| What is needed |
With the first line below as the start and the line containing "Open the Windows" as the end, copy every line between them exactly, ends included.

| Records supplied |
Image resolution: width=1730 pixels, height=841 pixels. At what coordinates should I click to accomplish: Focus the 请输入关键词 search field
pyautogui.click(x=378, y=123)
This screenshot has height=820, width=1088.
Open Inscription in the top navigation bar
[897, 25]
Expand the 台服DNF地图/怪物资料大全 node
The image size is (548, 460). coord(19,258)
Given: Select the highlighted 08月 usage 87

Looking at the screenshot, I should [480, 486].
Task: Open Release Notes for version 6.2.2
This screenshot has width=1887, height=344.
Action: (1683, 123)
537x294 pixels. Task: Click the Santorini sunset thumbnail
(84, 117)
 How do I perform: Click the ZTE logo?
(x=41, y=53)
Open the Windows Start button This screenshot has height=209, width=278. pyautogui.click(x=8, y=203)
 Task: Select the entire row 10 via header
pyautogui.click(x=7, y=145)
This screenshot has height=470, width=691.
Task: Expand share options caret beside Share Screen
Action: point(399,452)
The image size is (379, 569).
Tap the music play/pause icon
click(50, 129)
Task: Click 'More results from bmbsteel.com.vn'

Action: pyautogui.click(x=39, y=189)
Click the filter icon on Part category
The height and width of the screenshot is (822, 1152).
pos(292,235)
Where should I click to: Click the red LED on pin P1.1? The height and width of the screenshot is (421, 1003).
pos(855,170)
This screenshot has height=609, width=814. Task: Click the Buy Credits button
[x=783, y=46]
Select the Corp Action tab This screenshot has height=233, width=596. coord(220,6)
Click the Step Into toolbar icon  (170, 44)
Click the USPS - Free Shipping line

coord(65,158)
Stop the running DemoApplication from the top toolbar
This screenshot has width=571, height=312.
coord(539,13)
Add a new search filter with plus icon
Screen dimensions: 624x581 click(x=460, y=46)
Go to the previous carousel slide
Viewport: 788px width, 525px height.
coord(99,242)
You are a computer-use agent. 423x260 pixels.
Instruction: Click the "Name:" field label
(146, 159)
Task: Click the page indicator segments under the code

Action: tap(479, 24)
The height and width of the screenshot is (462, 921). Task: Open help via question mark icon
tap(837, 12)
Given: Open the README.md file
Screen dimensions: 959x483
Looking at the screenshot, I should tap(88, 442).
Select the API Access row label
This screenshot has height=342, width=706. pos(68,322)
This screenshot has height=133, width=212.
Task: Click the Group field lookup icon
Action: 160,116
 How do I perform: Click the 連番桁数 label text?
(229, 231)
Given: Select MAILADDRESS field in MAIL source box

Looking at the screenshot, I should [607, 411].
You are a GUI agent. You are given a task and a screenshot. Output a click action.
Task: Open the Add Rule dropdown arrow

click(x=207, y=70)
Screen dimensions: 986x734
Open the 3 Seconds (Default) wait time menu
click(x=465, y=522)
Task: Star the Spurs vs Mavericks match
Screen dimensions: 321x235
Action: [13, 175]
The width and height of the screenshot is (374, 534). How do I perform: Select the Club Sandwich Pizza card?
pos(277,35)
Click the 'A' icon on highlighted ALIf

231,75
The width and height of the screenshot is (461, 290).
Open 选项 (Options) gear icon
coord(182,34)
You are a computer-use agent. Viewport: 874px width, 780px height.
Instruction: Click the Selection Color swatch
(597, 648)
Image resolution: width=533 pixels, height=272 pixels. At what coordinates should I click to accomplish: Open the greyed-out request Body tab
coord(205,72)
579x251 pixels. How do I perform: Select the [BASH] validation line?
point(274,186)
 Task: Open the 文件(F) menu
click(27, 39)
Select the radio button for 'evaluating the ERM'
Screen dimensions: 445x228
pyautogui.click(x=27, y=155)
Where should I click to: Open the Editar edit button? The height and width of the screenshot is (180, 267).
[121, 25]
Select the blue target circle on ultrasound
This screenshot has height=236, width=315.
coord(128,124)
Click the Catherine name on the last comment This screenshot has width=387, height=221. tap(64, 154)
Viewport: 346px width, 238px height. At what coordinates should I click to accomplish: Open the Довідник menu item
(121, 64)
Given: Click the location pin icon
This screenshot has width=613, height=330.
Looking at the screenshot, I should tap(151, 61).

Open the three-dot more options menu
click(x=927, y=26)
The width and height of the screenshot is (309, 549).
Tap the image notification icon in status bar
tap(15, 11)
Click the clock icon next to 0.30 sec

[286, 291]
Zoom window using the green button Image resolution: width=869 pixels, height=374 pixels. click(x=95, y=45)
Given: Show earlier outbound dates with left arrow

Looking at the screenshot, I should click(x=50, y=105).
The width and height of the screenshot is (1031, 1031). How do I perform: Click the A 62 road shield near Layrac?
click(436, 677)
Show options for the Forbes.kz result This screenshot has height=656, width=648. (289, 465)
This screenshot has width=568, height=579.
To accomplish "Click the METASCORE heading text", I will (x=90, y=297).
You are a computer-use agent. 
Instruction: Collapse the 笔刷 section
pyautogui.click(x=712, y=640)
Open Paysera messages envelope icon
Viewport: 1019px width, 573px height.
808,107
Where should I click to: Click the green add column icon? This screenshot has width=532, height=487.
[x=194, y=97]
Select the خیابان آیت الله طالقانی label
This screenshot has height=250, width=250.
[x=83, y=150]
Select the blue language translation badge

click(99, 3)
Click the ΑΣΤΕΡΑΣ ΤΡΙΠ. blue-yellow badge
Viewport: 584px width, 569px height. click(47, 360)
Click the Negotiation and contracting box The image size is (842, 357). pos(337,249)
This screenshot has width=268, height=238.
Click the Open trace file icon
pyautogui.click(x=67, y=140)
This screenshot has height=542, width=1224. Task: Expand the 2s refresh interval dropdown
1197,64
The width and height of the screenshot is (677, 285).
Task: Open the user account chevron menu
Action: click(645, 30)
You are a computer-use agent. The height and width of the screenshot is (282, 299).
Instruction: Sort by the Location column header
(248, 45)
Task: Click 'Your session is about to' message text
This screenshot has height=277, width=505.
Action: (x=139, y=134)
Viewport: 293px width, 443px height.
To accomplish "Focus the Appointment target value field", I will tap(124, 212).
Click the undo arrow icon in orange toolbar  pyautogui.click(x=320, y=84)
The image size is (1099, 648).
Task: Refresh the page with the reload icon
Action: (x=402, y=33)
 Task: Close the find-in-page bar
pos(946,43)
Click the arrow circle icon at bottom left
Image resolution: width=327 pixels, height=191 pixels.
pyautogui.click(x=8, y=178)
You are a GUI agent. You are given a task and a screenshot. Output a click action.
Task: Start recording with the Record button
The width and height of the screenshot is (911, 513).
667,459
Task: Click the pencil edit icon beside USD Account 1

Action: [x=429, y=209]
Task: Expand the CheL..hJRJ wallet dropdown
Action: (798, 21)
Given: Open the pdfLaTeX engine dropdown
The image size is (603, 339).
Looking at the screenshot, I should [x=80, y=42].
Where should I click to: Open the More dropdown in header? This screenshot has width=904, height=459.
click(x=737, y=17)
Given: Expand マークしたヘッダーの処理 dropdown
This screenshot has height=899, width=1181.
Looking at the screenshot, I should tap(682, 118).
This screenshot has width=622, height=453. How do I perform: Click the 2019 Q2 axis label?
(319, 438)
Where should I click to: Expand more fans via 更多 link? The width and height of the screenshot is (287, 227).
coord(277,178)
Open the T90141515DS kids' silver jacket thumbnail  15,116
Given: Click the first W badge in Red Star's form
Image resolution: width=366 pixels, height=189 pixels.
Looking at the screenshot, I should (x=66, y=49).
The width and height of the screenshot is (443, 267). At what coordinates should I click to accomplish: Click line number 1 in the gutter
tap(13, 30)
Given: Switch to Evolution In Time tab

| Answer to the exercise |
Image resolution: width=1730 pixels, height=841 pixels. At what coordinates should I click to accomplish: Focus the 请输入关键词 search field
pyautogui.click(x=378, y=123)
This screenshot has height=820, width=1088.
Open Inscription in the top navigation bar
[897, 25]
Expand the 台服DNF地图/怪物资料大全 node
The image size is (548, 460). coord(19,258)
Given: Select the highlighted 08月 usage 87

Looking at the screenshot, I should [480, 486].
Task: Open Release Notes for version 6.2.2
This screenshot has width=1887, height=344.
Action: (1683, 123)
537x294 pixels. Task: Click the Santorini sunset thumbnail
(84, 117)
 How do I perform: Click the ZTE logo?
(x=41, y=53)
Open the Windows Start button This screenshot has height=209, width=278. pyautogui.click(x=8, y=203)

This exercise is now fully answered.